**Supplied material:**

/---

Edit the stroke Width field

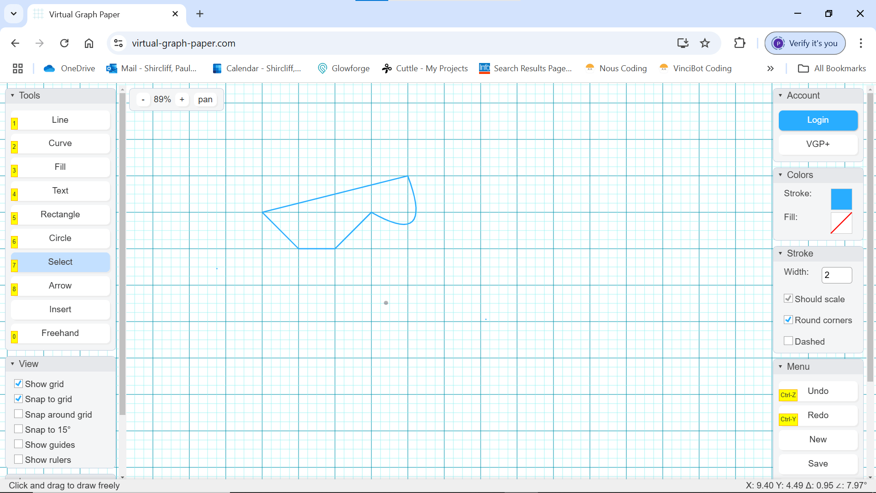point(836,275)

\---
/---

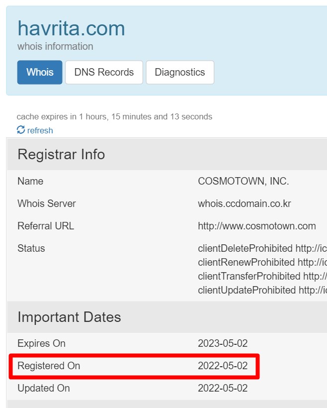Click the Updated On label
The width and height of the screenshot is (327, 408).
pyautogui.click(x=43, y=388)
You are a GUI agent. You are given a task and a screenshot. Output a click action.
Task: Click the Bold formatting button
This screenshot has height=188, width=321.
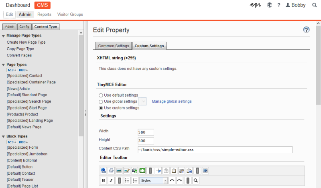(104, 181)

\---

**Task instructions:**
Gather every line of the data above that contains the word "screenshot", and copy each of those lines in full.

**Complete response:**
The width and height of the screenshot is (327, 408).
You are a GUI agent. You are given a task and a screenshot. Output a click action.
This screenshot has height=188, width=321.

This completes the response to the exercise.